Наконец, спустя некоторое время, пришла Она. Красная, уставшая, пухлые губы посинели. Видно, что старалась успеть. Она села, скинув с себя шарф, шапку и куртку. Та итак выглядела старше своих лет, а сейчас я бы дал ей двадцать шесть лет минимум. Он подозвала неказистую и неуклюжую официантку, заказала коктейль и отправила.
– Итак, – начал я – Ты снова опоздала.
Она начала буравить меня взглядом.
– Оправдываться я не собираюсь. Сам знаешь, что я забываюсь иногда.
– Я все понимаю, но мы сидим здесь каждую среду на протяжении трех месяцев.
– Закрой тему или твой холодный кофе окажется у тебя на морде.
Я улыбнулся. Классический обмен любезностями. С М я знаком не так давно, около пяти месяцев, с тех пор как остановился в небольшом приморском городке. Даже моя память не удержала момент нашего знакомства, что уж говорить о её. Помню, я частенько приходил к ней на концерты. Фортепиано, скрипка, мне нравилось слушать ее игру на этих инструментах. Когда она бывала у меня, она играла мне на скрипке, а я читал ей свои рассказы. Творческие вечера, как мы их называли. Теплые воспоминания. Мне до сих пор не верится, что М школьница. Девятый или десятый класс, не помню. Не только и не столько из-за общения, сколько из-за ее внешности. Она выглядела на все двадцать – огромные глаза, пухлые губы, щечки, басовитый голос. Мне не нравилась её внешность, хотя в ней и было нечто притягательное. М частенько просила встретить её у школы, дабы весь класс смотрел на то, как ее забирает двадцатипятилетний парень. Так продолжалось около месяца. За ней и тогда наблюдались странности, но до явных заскоков не доходило. Потом, она начала забывать дорогу, нести околесицу. Ее диагноз мне крайне не понравился. Шизофрения, или нечто в этом роде. М начала постепенно меняться и забывать, кто она. Со временем, все стало только хуже.

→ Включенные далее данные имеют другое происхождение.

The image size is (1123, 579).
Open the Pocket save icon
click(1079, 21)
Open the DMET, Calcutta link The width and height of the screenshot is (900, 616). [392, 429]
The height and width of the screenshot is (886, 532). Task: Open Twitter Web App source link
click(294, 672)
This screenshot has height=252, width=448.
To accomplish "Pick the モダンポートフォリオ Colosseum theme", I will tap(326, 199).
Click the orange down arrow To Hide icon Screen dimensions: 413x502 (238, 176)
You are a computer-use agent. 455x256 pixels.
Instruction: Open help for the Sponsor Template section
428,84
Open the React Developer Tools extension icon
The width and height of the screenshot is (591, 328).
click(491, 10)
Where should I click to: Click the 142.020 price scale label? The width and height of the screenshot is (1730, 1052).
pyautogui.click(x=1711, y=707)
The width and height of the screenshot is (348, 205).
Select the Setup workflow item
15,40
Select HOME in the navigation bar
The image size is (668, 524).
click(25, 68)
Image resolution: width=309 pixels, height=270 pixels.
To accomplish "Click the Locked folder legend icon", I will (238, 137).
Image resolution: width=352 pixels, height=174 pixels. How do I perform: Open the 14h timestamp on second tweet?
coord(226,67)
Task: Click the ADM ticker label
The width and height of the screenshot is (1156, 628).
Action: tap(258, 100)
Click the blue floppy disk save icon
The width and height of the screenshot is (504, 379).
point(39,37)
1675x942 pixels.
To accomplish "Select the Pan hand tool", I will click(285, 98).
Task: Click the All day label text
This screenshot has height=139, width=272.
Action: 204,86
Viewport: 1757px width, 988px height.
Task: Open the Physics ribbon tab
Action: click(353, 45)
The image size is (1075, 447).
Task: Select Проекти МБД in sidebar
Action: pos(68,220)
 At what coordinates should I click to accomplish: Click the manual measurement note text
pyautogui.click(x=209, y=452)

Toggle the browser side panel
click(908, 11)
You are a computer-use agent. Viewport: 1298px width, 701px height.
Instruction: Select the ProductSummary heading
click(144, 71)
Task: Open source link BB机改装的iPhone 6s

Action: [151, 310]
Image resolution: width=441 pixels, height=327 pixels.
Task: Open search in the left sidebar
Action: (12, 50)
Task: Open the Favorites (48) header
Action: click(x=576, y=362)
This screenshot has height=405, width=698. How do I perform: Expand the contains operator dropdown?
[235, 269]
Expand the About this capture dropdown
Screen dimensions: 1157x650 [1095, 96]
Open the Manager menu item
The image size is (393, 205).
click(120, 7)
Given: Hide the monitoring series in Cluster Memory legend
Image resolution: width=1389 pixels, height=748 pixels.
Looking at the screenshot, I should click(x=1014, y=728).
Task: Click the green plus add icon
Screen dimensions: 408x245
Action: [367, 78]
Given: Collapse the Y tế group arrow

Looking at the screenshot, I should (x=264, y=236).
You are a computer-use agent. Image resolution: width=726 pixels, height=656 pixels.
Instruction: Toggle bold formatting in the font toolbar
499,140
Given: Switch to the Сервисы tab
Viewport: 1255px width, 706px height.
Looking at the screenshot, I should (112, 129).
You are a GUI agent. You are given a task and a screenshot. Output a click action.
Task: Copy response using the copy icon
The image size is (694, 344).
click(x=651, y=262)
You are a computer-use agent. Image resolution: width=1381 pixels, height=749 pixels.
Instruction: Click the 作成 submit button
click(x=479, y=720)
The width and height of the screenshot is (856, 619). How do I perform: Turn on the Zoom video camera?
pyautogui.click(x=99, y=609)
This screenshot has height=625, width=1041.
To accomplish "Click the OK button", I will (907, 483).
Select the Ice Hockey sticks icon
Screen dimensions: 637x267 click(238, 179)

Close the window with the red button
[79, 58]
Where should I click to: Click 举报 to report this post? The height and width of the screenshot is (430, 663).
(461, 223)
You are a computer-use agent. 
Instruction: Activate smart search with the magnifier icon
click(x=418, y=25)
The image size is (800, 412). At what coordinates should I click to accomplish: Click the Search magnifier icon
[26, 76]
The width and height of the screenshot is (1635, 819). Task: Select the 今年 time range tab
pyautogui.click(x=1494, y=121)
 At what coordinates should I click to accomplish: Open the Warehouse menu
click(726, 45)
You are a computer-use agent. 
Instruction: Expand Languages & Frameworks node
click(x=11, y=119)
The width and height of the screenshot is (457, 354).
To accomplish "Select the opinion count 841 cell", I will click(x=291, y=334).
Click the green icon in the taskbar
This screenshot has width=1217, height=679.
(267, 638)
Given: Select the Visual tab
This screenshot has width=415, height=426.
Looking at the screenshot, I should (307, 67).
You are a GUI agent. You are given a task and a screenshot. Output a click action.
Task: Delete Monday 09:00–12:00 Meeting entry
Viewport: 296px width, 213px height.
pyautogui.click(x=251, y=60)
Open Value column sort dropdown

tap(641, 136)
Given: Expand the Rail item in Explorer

В первом месяце ей выписали таблетки, которые хоть и делали ее ленивой и медлительной, но все же позволяли ей сохранять относительную остроту ума. Общение было более размеренным и равнодушным. Наступила глубокая апатия ко всему происходящему вокруг нее. Бесконечные попытки растормошить М привели к тому, что она отказалась вовсе оказалась от лекарств. «Сойду с ума, хрен с ним. Всяко лучше, чем быть мертвым овощем». Первое время ей удавалось скрывать тот факт, что не лечится. Даже нашла способ срубить немного деньжат на своей болезни, продавая таблетки тупым мелким бабенкам, желающим словить какой-то кайф. Но потом, она немного заблудилась – перепутала автобус, забыла где живет и уехала в соседний город. Я так и не узнал, как она попала домой. То ли вспомнила, где живет и доехала автостопом, то ли нашла знакомых, которые ее довезли. М забыла об этом в тот же день. Результат этого путешествия оказался один – ее посадили под замок, дабы не случилось еще чего-нибудь. В школу ее возила мать, встречала тоже она. Отсутствие нормального общения с кем-либо крайне отрицательно сказалось на ней. М заставляли принимать лекарства, хорошо хоть иного толка, те не делали из нее овоща. Она часто играла на фортепиано «Ноктюрн» Десятникова. Крайне грустное произведение, учитывая ее нынешнее состояние. Разговоры наши стали проходить все реже. Все это продолжалось еще месяц, пока ее состояние не ухудшилось.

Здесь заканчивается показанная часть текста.